Rich Burroughs: I remember when I saw that first talk of yours, actually the Tetris one, the thing that leapt out to me the most is you spent some time talking about the service primitive, and the things like the health checking and all of that. And what really resonated with me is that those were patterns that teams that I was on had already been using, right? We were already doing that same kind of health checking, but we had to invent it ourselves, and with Kubernetes it was just baked in the platform, and there wasn't going to be an argument about how it was going to work. It's just there and you get it for free.

Kelsey Hightower: That is the biggest benefit of Kubernetes over the last five years, is that now instead of everyone rediscovering all of these things and techniques on their own, we finally have a way to talk about distributed systems, these health check patterns, all of this stuff with very common vocabulary. So no matter where people are coming from, they can show up with their experience and say, "Yeah, we do health checks this way, but here's how I get value out of health checks." And I think that is the key takeaway.

Rich Burroughs: Yeah. We used to actually reinvent those wheels multiple times, right? So I was at a shop where we were doing Java, and we had a Java library that did all the health checking, and suddenly an engineer shows up who wants to build it in Erlang, and there's not a spec. And so they're just reinventing the wheel, and we're having to work with them for weeks, trying to get the health checking working correctly and to me, just being able to avoid those kinds of disagreements and re-litigating something that you've already built, and just have it be there, and codified into the platform is a really big advantage.
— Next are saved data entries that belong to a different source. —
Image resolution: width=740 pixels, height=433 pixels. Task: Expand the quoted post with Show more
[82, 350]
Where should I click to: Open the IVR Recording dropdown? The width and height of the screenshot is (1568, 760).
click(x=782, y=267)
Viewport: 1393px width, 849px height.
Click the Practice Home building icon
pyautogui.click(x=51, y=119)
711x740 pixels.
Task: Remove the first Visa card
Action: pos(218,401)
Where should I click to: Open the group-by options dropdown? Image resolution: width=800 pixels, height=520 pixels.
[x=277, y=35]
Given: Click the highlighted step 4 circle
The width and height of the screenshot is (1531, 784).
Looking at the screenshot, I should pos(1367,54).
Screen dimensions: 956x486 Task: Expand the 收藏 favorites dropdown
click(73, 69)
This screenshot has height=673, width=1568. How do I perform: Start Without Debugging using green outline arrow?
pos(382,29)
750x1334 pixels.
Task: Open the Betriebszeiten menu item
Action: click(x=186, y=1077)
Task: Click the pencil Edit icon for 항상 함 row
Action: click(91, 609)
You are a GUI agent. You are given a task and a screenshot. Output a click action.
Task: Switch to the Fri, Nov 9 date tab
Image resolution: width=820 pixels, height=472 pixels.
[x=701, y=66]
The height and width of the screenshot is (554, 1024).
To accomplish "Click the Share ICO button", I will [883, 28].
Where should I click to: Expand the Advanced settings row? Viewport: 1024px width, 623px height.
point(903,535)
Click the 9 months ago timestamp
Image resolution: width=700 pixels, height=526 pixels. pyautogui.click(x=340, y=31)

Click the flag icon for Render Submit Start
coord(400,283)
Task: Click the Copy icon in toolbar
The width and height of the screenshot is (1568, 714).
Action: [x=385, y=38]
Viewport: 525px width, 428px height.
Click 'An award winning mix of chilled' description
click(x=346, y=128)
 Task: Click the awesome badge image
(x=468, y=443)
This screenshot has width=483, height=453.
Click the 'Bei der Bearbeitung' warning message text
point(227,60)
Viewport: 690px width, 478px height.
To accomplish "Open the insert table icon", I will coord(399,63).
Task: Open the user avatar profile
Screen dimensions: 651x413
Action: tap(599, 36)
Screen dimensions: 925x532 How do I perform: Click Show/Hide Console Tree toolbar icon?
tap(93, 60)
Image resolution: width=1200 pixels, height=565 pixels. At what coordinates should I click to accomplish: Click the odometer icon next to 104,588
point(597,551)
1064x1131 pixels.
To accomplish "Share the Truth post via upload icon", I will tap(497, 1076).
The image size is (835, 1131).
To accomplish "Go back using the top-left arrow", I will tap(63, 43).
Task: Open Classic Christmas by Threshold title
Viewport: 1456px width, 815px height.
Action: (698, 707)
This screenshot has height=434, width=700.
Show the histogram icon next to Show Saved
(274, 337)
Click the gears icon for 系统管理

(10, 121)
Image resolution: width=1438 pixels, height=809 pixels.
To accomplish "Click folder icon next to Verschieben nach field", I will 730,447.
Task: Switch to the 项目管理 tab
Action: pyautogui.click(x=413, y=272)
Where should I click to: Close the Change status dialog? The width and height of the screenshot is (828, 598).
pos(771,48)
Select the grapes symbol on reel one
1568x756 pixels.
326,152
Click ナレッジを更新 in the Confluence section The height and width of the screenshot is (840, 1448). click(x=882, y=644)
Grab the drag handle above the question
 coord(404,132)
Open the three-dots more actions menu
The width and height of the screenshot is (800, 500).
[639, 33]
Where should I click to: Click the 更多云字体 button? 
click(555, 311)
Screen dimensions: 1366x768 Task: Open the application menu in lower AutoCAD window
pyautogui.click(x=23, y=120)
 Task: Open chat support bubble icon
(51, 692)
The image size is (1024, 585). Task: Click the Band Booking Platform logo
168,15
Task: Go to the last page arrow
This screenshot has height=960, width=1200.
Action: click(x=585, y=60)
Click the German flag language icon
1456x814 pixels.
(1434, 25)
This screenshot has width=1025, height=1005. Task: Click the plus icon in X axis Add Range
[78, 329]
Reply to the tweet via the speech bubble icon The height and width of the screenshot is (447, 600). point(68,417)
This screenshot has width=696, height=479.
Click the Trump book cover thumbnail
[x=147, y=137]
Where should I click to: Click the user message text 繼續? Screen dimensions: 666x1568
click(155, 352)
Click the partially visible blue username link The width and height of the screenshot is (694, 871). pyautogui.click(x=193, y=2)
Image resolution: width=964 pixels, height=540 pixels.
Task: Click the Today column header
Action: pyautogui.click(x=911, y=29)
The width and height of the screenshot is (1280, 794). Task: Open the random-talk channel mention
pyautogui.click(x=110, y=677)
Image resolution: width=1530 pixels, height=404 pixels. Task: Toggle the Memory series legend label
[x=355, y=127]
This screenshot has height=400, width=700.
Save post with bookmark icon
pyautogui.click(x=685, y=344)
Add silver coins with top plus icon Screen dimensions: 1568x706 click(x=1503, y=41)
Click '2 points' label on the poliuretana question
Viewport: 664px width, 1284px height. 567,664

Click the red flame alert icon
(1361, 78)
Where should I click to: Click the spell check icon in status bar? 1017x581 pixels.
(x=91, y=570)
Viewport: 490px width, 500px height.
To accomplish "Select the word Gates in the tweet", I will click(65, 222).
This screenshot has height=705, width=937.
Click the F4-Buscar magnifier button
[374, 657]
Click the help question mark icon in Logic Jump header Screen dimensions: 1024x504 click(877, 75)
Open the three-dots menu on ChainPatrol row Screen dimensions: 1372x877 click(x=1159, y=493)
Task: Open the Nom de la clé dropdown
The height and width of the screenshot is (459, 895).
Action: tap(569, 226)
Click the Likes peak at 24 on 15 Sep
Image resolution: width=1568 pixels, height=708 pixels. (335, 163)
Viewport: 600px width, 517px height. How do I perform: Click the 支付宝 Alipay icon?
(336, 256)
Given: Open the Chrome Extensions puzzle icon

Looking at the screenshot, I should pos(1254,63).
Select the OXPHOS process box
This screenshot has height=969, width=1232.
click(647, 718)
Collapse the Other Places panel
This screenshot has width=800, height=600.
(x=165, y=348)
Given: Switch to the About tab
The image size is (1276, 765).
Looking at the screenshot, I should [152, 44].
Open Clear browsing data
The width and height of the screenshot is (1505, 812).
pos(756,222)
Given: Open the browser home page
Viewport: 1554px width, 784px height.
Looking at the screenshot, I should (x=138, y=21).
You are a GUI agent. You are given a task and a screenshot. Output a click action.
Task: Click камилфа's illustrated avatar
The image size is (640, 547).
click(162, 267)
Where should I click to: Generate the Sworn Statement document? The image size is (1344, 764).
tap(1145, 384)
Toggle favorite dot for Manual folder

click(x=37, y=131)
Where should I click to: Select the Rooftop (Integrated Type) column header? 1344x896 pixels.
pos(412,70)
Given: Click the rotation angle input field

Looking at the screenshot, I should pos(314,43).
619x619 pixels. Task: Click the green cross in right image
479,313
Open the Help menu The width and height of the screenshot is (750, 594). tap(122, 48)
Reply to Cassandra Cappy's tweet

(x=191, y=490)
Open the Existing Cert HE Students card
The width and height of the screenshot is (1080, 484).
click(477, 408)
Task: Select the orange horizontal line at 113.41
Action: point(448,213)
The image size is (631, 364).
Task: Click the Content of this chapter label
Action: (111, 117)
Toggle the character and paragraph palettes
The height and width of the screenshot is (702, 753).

Jacob Plicque: So I guess from there, maybe longterm, or the next two, three, even four years where, what do you think is the next steps for the future of Kubernetes?

Kelsey Hightower: As Kubernetes gets even easier to use people will start to build, and they already have started building platforms on top of it. So I expect a world where... Let's look at one of the VMware announcements in the last year. And VMware wants to replatform their control plane on top of Kubernetes, and offer Kubernetes-style APIs. So that means not just creating containers but now you'll be able to create virtual machines, probably VLANS, and storage blocks, and allotments all using this kind of declarative config that looks a lot like the normal Kubernetes way of doing things.

Kelsey Hightower: So when you start to think about Kubernetes as this uber control plane layer, it's like the Ruby on Rails for control planes. It's very opinionated in its style and in its approach, you get a lot of machinery for free. You get API clients and command line tools, and then you get to just focus on building your own operators, aka control loops, that then parse that Kubernetes configuration and make things happen. So if we think about such a short timeline, four or five years, my expectation is a lot of us are going to leverage Kubernetes control plane components to start building very powerful infrastructure management tools using this new style.

Jacob Plicque: So is it kind of taking it out of the control plane and kind of putting it a little closer to the last mile, if you will?

Kelsey Hightower: So think of it this way. If you're going to build Cloud Formation from scratch.

Jacob Plicque: Ooh, that does not sound fun.

Kelsey Hightower: Yeah, it doesn't sound fun. But you would need to understand all the backend resources, right? How to create virtual machines, and load balancers, and all of these things. And then you need to have a configuration language on the front, right? So a lot of people write Cloud Formation in JSON or YAML, and then you have to have something that can parse that and then verify permissions to see if the caller can even make those kinds of changes. And then once you have them, you need to store that configuration somewhere, right? Because that's the desired state.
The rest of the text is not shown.